I rush home and take off my jeans and underwear. Together. I throw them on the floor.
I take a shower, I’m late. I put my jeans back on and the doorbell rings, ready.
I go out to dinner with some friends that evening, and while sitting at the table, I notice something strange between my jeans and my thigh. I touch my leg and feel a suspicious bulge. A piece of cloth.
Oh God! It’s my underwear.
I start to tremble, paralyzed. Trapped under the table. Paralyzed by shame. I don’t even think to get up and take advantage of the bathroom. I remain there. Sweating.
Imagine if there were a terrorist attack. Here. Now.
Some guy from ISIS comes in and starts shooting, he kills me.

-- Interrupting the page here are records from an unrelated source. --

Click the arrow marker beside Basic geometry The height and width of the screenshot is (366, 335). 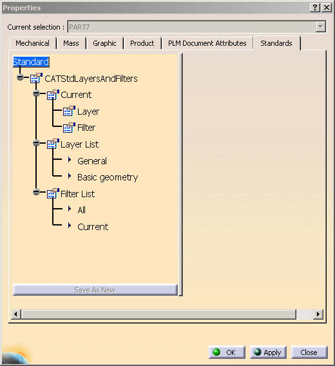click(x=70, y=176)
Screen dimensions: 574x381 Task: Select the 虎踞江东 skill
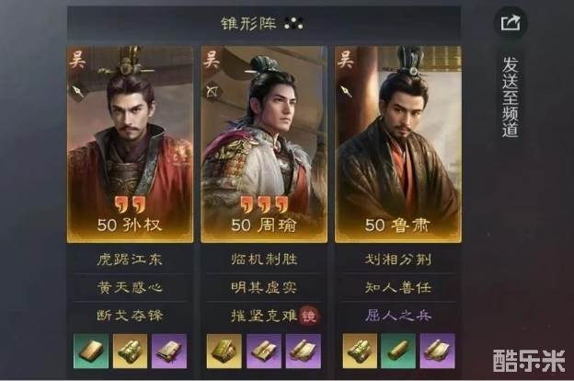(x=130, y=260)
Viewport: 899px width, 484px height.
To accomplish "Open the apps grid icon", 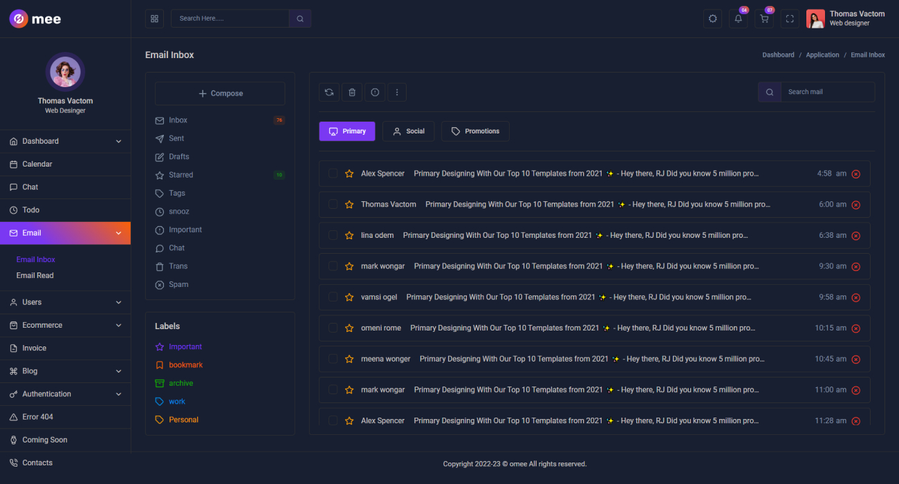I will point(155,19).
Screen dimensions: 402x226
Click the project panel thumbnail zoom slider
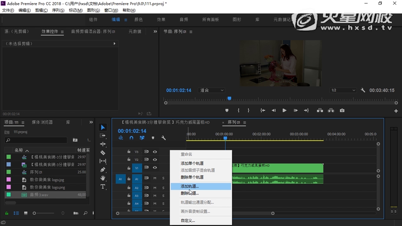click(x=35, y=213)
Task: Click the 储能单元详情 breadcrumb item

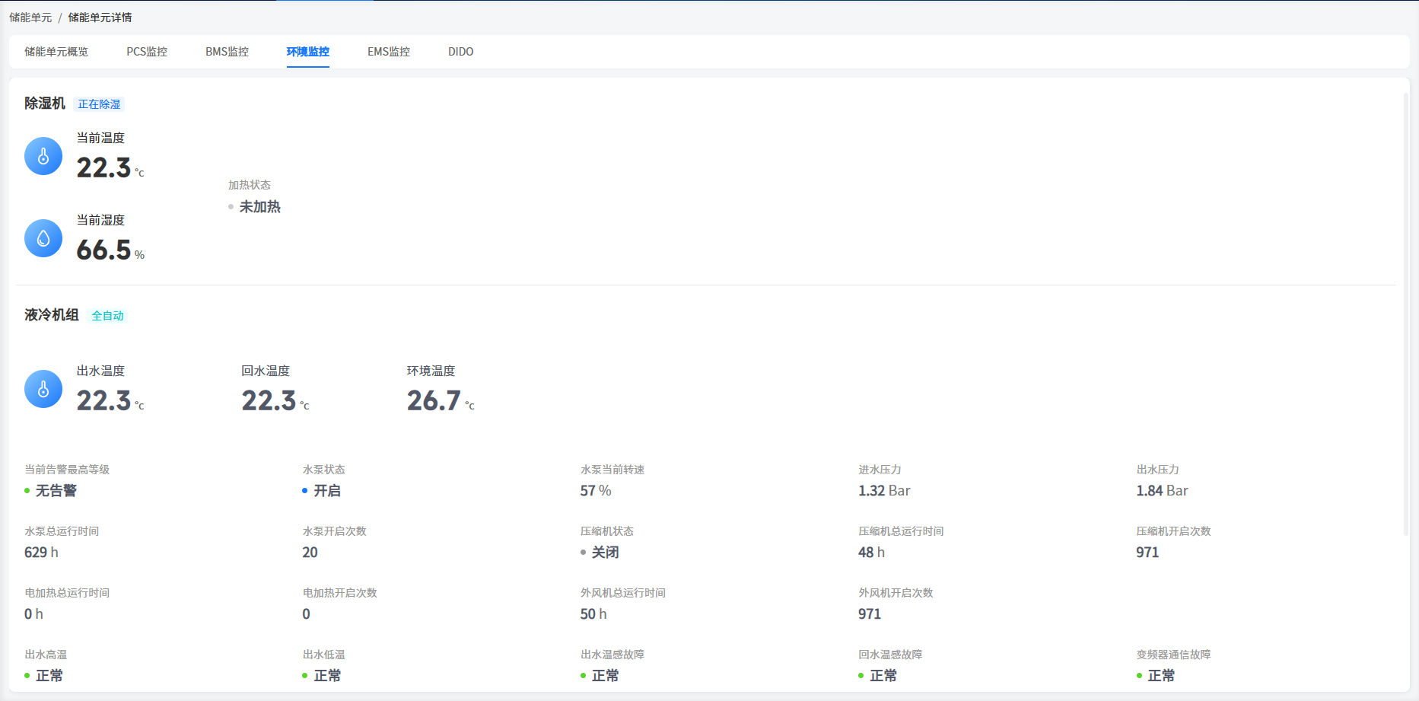Action: click(x=100, y=18)
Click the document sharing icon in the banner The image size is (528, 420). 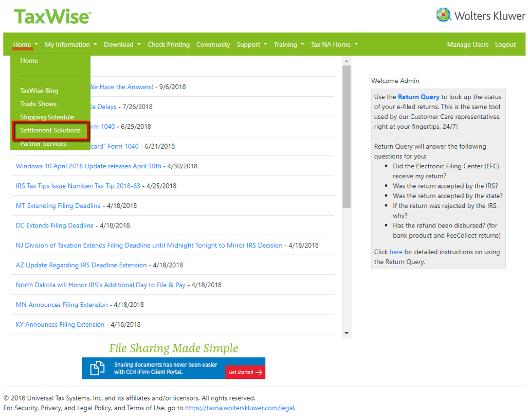click(96, 368)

The next day it’s all over the papers. “ISIS Attacks – It’s a mystery how the victim died with her underwear in the leg of her pants, out of place”.
Special report on “20/20”, an exposé on “Anderson Cooper 360º”.
They open an investigation: who was she, what was she doing there and why was her underwear in the leg of her pants?
150 years from now at a parapsychology convention the mediums, Indian gurus will try to contact me, through my immortal transient soul, in an attempt to solve the vexing query.
All because I jumped out of the shower at 7:59 pm and my doorbell rang at 8:00 pm, my involuntary lateness sending me into a mad panic.
I am punctual, goddammit. Always.
Punctual and pantyless.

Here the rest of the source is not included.